Certain µ-conotoxins (e.g., KIIIA, GIIIA) do not occlude the pore completely, thereby leaving a residual current that can be blocked by TTX (Bulaj et al., 2005; Zhang et al., 2007, 2009, 2010; McArthur et al., 2011; Van Der Haegen et al., 2011). Detailed investigations on KIIIA revealed that this peptide can trap TTX in its binding site such that the guanidinium toxin cannot dissociate from the channel until the peptide does. Collectively, the possible interaction of guanidinium toxins and µ-conotoxins raises interesting pharmacological applications. For example, µ-conotoxin analogues may prevent TTX or STX binding while still allowing for a substantial residual current. As a result, these compounds could serve as an antidote in life-threatening situations involving guanidinium toxin poisoning (Zhang et al., 2009). Also, a sufficient diversity of conotoxins has been identified to assemble a pharmacological kit for distinguishing various Nav channel isoforms in mammalian cells (Zhang et al., 2013b; Gilchrist et al., 2014). It is worth mentioning that auxiliary β subunits can influence the kinetics of toxin block, thereby raising the possibility of using µ-conotoxins (or µO§-conotoxins such as GVIIJ) to detect the presence of β subunits in native tissues (Zhang et al., 2013a; Gajewiak et al., 2014; Wilson et al., 2015).

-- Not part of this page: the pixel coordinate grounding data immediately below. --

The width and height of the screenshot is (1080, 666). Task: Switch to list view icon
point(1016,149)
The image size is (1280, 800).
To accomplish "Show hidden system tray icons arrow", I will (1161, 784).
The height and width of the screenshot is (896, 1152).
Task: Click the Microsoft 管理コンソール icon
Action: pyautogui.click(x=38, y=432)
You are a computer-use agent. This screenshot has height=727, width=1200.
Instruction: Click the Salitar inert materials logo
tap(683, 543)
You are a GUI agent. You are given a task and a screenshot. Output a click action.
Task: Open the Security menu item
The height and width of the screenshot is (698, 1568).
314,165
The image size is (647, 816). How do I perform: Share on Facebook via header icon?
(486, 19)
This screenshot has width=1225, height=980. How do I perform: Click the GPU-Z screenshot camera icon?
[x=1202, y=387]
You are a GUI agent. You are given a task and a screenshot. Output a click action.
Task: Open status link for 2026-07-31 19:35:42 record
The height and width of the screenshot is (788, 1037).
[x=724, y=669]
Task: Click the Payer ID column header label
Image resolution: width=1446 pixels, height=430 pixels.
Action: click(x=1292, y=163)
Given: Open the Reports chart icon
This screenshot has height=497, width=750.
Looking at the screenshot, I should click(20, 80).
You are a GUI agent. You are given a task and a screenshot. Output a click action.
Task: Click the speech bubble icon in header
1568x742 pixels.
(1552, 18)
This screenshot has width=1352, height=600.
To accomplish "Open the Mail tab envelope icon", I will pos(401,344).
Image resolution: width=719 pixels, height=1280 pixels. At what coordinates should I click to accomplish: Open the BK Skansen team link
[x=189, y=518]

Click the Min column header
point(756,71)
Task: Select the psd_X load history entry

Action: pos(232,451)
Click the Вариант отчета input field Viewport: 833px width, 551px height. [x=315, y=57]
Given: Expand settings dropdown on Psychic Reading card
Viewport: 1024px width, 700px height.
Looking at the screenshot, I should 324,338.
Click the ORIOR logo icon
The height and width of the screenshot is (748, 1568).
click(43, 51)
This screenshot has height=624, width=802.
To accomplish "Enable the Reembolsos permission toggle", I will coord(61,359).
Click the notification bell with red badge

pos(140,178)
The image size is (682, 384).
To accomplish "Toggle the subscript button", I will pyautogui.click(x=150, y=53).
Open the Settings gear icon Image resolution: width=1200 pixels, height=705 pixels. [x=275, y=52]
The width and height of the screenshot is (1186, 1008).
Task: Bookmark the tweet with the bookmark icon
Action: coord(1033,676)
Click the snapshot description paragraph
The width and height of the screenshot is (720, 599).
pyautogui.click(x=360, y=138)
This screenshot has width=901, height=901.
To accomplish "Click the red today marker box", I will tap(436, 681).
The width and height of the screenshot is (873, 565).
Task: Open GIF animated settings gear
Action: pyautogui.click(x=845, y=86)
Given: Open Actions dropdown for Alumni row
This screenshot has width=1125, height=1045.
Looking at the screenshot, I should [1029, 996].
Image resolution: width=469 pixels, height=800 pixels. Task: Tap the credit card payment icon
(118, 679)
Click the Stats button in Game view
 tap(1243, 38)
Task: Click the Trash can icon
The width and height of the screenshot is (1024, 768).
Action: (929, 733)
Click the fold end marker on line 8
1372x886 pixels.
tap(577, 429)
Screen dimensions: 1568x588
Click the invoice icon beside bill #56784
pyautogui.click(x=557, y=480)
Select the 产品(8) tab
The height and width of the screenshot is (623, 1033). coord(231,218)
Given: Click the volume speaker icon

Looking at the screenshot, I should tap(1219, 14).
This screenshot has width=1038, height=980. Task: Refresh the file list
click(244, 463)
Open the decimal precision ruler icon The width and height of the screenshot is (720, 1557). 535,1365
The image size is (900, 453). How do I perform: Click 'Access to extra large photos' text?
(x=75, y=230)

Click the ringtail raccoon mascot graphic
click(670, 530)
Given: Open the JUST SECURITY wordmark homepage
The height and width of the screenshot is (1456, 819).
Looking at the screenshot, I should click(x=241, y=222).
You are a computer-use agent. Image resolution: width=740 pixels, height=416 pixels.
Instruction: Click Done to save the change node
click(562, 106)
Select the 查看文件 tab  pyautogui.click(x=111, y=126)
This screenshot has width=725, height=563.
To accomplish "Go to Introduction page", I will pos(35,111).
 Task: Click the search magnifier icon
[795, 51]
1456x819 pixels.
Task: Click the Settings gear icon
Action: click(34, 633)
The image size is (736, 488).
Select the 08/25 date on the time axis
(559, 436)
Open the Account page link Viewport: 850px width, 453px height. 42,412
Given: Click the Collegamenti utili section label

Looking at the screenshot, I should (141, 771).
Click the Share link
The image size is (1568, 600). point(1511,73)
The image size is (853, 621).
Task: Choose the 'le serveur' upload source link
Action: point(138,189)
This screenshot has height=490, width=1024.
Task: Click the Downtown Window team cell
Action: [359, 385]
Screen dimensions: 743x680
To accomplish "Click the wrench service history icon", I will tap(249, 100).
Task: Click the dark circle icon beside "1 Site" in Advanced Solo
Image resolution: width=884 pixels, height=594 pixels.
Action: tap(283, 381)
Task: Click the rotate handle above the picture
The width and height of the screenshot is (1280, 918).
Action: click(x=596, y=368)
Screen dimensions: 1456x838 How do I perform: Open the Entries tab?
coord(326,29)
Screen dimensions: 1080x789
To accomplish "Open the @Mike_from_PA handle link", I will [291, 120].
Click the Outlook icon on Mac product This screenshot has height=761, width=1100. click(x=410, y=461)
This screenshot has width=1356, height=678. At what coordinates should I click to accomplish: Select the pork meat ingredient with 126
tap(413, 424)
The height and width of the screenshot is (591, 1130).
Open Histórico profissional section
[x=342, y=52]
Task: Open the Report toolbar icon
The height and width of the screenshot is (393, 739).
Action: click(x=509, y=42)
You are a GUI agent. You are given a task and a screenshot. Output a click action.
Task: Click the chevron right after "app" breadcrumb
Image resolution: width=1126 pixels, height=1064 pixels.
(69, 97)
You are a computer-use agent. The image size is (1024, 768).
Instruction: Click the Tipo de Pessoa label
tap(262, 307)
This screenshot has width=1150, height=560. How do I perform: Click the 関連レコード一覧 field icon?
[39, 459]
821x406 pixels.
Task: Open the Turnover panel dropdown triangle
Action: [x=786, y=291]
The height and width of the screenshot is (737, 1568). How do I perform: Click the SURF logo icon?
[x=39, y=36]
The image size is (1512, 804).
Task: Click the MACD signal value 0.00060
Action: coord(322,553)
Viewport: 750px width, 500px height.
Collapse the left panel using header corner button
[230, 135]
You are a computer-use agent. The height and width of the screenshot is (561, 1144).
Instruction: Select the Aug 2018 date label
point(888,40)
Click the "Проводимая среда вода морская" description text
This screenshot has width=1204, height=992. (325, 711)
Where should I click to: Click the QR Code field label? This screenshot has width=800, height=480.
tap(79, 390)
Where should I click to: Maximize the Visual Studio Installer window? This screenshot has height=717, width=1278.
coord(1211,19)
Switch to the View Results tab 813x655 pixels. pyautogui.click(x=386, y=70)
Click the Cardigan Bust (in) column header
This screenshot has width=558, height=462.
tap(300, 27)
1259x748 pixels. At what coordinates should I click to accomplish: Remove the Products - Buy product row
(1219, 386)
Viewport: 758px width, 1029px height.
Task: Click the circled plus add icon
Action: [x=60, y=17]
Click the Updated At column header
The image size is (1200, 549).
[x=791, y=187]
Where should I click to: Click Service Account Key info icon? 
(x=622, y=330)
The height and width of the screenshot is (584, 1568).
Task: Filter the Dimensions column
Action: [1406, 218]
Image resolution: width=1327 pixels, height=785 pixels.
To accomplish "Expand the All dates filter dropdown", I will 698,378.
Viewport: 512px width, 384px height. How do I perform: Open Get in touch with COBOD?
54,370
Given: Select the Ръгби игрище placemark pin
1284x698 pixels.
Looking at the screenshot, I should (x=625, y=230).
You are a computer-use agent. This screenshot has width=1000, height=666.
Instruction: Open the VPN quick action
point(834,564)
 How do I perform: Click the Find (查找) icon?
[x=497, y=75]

Toxins influencing Nav channel gating by interacting with the VSDs.
In general, gating-modifier toxins interact with the S3b–S4 helix-turn-helix motif or paddle motif within each of the four Nav channel VSDs (Gilchrist et al., 2014). The pharmacological importance of this distinct region was first established in Kv channels where mutations in the S3b–S4 loop altered channel sensitivity to hanatoxin, a founding member of the Kv channel gating modifier toxin family (Li-Smerin and Swartz, 2000). Later, this S3b–S4 motif was also identified in each of the four Nav channel VSDs, and transplanting these regions from insect or mammalian Nav to Kv channels resulted in functional Kv channels that are sensitive to Nav channel toxins (Bosmans et al., 2008, 2011; Bende et al., 2014; Klint et al., 2015) (Fig. 4).
Scorpion toxins.
Classic studies on scorpion venom established the presence of toxins capable of modulating Nav channel voltage sensitivity (Koppenhöfer and Schmidt, 1968a,b; Cahalan, 1975; Martin-Eauclaire and Couraud, 1992). Based on the resulting functional effects, Nav channel scorpion toxins were divided into two classes (Couraud et al., 1982). First, the α-scorpion toxins interact with VSDIV in a resting state, thereby limiting its movement upon membrane depolarization, resulting in the inhibition of fast inactivation (Jover et al., 1978; Rogers et al., 1996; Benzinger et al., 1998; Bosmans et al., 2008; Gur et al., 2011). Although their functional effects indeed imply a primary interaction with the DIV voltage sensor S3b–S4 paddle, antibody and photo-affinity–labeling studies as well as mutagenesis experiments on rNav1.2a suggest that α-scorpion toxins can also interact with residues in the DI S5–S6 loop and the DIV S1–S2 loop (Tejedor and Catterall, 1988; Thomsen and Catterall, 1989; Wang et al., 2011). However, a study by Campos et al. (2004) using Ts3 from Tityus serrulatus in concert with individually fluorescently labeled voltage sensors demonstrated an inhibitory effect on VSDIV movement as well as an effect on the voltage-dependent gating of DI, suggesting the notion of an allosteric coupling between adjacent DI and DIV.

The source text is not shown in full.